On Sun, Jan 25, 2026 at 4:41 PM Willem de Bruijn
<willemdebruijn.kernel@...il.com> wrote:
>
> Gerhard Engleder wrote:
> > On 22.01.26 23:28, Willem de Bruijn wrote:
> > > Gerhard Engleder wrote:
> > >> On 21.01.26 17:04, Kevin Yang wrote:
> > >>> Network device hardware timestamps (hwtstamps) and the system's
> > >>> clock (ktime) often originate from different clock domains.
> > >>> This makes it hard to directly calculate the duration between
> > >>> a hardware-timestamped event and a system-time event by simple
> > >>> subtraction.
> > >>>
> > >>> This patch extends ndo_get_tstamp to allow a netdev to provide
> > >>> a hwtstamp into the system's CLOCK_REALTIME domain. This allows a
> > >>> driver to either perform a conversion by estimating or, if the
> > >>> clocks are kept synchronized, return the original timestamp directly.
> > >>> Other clock domains, e.g. CLOCK_MONOTONIC_RAW can also be added when
> > >>> a use surfaces.
> > >>>
> > >>> This is useful for features that need to measure the delay between
> > >>> a packet's hardware arrival/departure and a later software event.
> > >>> For example, the TCP stack can use this to measure precise
> > >>> packet receive delays, which is a requirement for the upcoming
> > >>> TCP Swift [1] congestion control algorithm.
> > >>>
> > >>> [1] Kumar, Gautam, et al. "Swift: Delay is simple and effective
> > >>> for congestion control in the datacenter." Proceedings of the
> > >>> Annual conference of the ACM Special Interest Group on Data
> > >>> Communication on the applications, technologies, architectures,
> > >>> and protocols for computer communication. 2020.
> > >>>
> > >>> Signed-off-by: Kevin Yang <yyd@...gle.com>
> > >>> Reviewed-by: Willem de Bruijn <willemb@...gle.com>
> > >>
> > >> Like Jakub in his reply
> > >> https://lore.kernel.org/netdev/20260119115710.6fdde8c0@kernel.org/
> > >> for me also the question why this is a driver implementation came to my
> > >> mind.
> > >>
> > >> With vclocks it is already possible to get timestamps for arbitrary
> > >> clock domains in parallel. So it is already possible to synchronize
> > >> the hwtstamp to CLOCK_REALTIME, CLOCK_MONOTONIC, ... in parallel.

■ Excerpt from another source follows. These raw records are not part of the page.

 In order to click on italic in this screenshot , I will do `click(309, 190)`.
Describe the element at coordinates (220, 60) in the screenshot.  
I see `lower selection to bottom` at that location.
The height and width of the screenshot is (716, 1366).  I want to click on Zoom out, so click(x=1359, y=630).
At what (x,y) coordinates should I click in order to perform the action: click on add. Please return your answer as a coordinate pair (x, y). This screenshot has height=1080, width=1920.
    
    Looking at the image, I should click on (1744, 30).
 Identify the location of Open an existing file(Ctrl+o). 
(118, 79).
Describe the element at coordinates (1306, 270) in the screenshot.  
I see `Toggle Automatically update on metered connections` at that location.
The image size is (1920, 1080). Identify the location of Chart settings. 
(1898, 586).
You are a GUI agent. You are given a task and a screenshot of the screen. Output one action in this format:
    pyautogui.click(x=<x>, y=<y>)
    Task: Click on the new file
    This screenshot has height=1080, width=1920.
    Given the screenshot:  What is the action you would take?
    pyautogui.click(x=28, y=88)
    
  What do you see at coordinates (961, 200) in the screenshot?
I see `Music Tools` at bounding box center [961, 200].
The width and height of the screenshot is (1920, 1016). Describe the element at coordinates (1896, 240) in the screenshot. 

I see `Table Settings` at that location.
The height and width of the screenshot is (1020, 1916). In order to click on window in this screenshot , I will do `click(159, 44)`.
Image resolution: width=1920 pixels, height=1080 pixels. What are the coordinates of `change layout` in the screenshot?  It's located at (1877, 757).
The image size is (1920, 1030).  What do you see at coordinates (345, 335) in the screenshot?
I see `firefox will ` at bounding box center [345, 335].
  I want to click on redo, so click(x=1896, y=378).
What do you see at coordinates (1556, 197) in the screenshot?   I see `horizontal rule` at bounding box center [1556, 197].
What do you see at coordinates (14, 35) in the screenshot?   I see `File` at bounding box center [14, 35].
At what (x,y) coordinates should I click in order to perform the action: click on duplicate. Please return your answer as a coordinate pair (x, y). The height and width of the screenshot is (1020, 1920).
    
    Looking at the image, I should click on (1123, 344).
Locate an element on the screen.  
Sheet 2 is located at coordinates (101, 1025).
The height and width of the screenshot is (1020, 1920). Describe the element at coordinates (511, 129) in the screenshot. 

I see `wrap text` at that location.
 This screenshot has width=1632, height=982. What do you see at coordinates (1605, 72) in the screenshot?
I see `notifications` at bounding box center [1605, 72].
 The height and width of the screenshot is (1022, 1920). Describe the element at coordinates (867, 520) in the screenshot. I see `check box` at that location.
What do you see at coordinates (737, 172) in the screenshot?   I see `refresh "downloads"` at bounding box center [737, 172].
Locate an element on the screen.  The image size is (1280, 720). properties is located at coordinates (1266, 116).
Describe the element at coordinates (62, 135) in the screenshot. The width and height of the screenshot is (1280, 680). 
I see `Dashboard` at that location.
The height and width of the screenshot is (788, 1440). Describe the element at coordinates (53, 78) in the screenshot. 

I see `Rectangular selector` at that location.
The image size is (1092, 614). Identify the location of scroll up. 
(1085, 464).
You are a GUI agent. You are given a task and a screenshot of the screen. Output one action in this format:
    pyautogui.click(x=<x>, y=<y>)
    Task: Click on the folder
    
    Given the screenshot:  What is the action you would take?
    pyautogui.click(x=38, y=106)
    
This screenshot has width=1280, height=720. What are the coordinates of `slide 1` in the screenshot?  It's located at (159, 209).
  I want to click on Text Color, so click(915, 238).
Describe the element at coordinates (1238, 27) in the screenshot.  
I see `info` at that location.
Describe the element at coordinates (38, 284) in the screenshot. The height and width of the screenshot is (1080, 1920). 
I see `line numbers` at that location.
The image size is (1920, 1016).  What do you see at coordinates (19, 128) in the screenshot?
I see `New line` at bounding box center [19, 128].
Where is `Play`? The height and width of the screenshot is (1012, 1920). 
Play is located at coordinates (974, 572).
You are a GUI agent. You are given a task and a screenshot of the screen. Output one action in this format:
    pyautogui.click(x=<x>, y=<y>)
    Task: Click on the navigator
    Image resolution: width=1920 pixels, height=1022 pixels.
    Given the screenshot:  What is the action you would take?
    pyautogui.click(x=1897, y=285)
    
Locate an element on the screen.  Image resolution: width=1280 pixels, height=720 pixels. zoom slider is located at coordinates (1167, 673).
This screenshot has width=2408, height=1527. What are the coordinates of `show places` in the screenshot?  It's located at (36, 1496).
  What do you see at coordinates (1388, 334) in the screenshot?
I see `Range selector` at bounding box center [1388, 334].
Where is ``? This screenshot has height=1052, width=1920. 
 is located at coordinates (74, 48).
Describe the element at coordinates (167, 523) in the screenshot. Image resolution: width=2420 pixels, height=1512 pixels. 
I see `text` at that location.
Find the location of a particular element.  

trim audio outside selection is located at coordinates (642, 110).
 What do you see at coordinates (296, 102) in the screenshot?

> > >> Therefore, user space synchronisation is needed, but e.g. ptp4l does
> > >> a much better synchronisation job than your solution.
> > >>
> > >> Maybe CLOCK_REALTIME is not supported by ptp4l, because due to daytime
> > >> saving this clock jumps. IMO these jumps will also be problem for
> > >> your solution, as it will lead to wrong delays two times a year.
> > >> So usually CLOCK_TAI or CLOCK_MONOTONIC would be a better choice.
> > >>
> > >> To sum up: IMO you suggest a driver specific in-kernel solution where
> > >> already a driver independent user space solution with higher accuracy
> > >> exists.
> > >
> > > Definitely a promising alternative.
> > >
> > > With multiple netdevices, a TCP listener socket may receive packets
> > > from all devices. This would need new infrastructure to lookup the
> > > correct vclock for a given net_device, cannot hardcode a choice with
> > > SOF_TIMESTAMPING_BIND_PHC.
> > >
> > > And this needs to happen for every packet, so with minimal overhead.
> > >
> > > Though for established connections the expectation will be that
> > > packets generally arrive on the same netdevice. Bar infrequent path
> > > changes such as from sk_rethink_txhash on the peer. So there this
> > > value can perhaps be cached.
> > >
> > > It would still have to be learned by the kernel, no explicit
> > > setsockopt.
> >
> > Maybe it would also be an option, that the kernel learns with which
> > clock domain the timestamps of the PHC and vclocks correlate. Then
> > the TCP stack could calculate the delay if it finds a valid e.g.
> > CLOCK_MONOTONIC timestamp in the packet. This would make the
> > TCP listener socket independent from the devices. Just an idea, without
> > thinking about implementation details.
>
> I think we're on the same page.
>
> - use the existing vclocks
> - look up the right vclock based on the original incoming iface
> - cache this known clock with an established socket
>
> But I also have not looked at how/whether the lookup infra can be
> implemented to find a vclock automatically, i.e., without userspace
> admin.
>
> In some cases shinfo hwtstamp raw format may actually be the
> CLOCK_REALTIME that TCP requires. But if the raw clock is not
> realtime, we'll have to adjust based on timecounter/cyclecounter.